# SHORT EXERCISE 1
Return the rows exactly as they appear, starting at the line that contains "You are a computer-use agent." and ending at the last line of the rows. Leave the pictures out.

# PASSAGE
** begin **
Urban Meyer: 'I can tell within 5 minutes when I walk into a good high school'

Posted by: Chris Vannini on Sunday June 18, 2017


Urban Meyer’s message to a group of campers recently was to take ownership in their program, and he can tell when he walks into a high school.

Meyer pointed to the 2014 Ohio State team that won the national title, and the most recent New England Patriots team. At the highest levels, he says the talent difference is marginal and doesn’t determine who wins.

“What is that difference? Everybody’s got great coaches. Everybody’s got great players. What is it?” Meyer said. “Here’s my experience. I keep looking at that (2014) banner. When those kids walked in the hallways of Ohio State University, how do you think they walked around? They walked around like they owned it. Like this is theirs, this is their home. You don’t let people come in your home and do bad things.

"I can tell within five minutes when I walk into a good high school. When I walk in, how do you think that weight room looks? Immaculate. Spotless. The nicest stuff around. Your names on the wall. The coaches have everything organized. They come in wearing their high school T-shirts with their names on it. Kids clean cut, look good. How do you think they work in there? Great, because they own it.”

Then there’s the opposite, and Meyer said it affects recruitment.
** end **
# SHORT EXERCISE 2
Condense the paragraph of the Urban Meyer article that begins "I can tell within five minutes" into a short bulleted list that keeps its main points.

# RECORDS FOR PROCESSING
** begin **
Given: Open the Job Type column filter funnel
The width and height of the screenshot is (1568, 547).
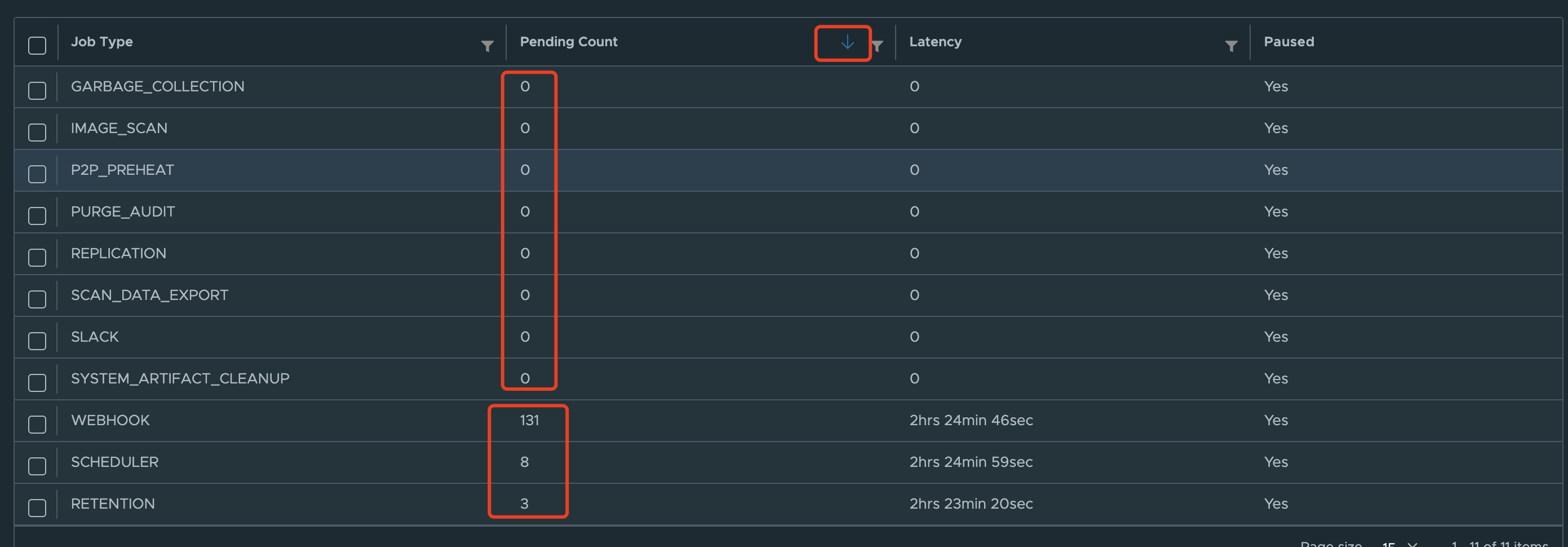Looking at the screenshot, I should pyautogui.click(x=486, y=44).
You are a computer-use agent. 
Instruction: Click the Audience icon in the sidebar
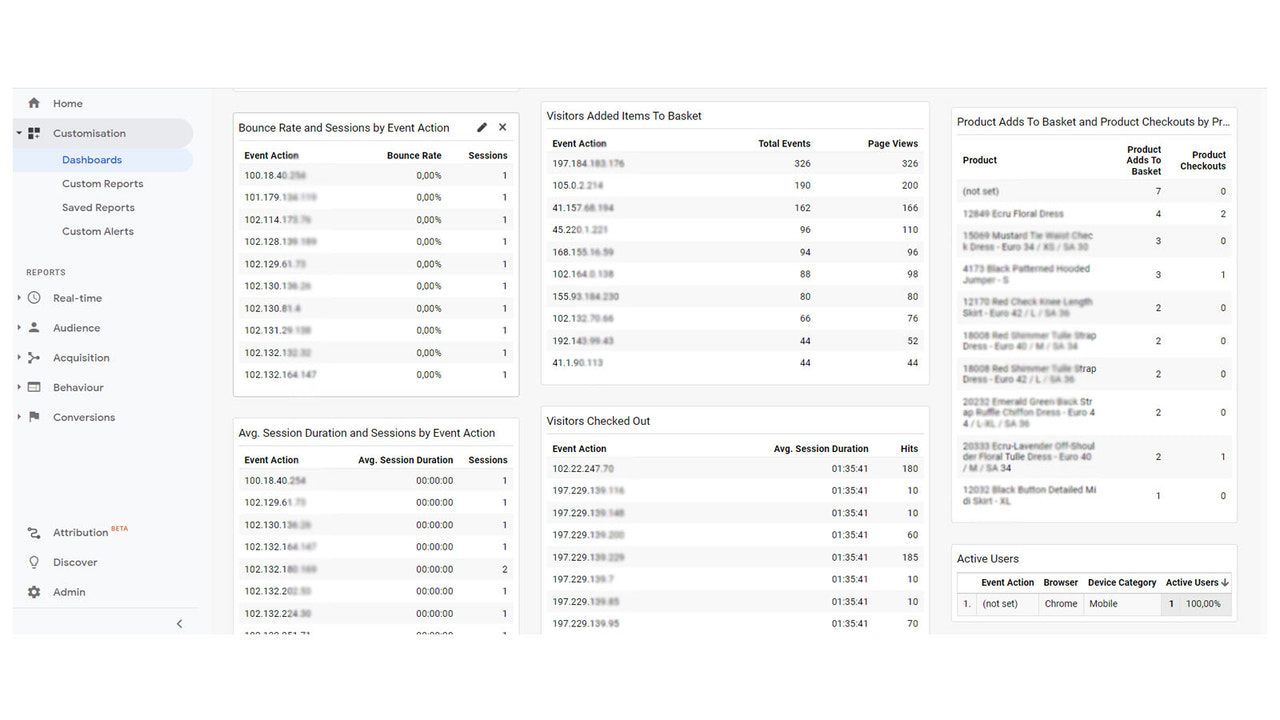pyautogui.click(x=34, y=328)
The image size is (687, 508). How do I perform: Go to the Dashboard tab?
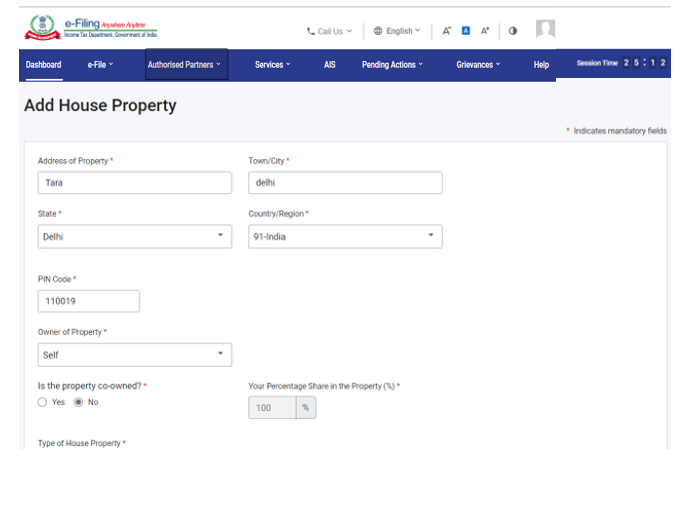click(43, 65)
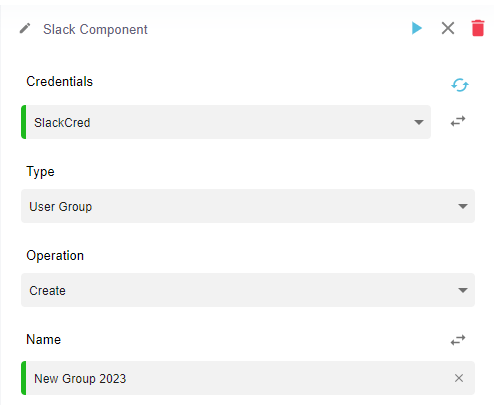Click the pencil icon to rename component

[x=25, y=29]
** end **
# CORRECT RESPONSE 1
You are a computer-use agent. 
Instruction: Click the Audience icon in the sidebar
pyautogui.click(x=34, y=328)
The image size is (687, 508). How do I perform: Go to the Dashboard tab?
click(43, 65)
Click the pencil icon to rename component

[x=25, y=29]

# CORRECT RESPONSE 2
- Meyer can tell within five minutes of walking into a high school whether it is a good one.
- At a good school, the weight room is immaculate and spotless, has the nicest equipment, and shows the players' names on the wall.
- The coaches have everything organized.
- Players come in wearing high school T-shirts with their names on them and look clean cut.
- They work hard there because they own it.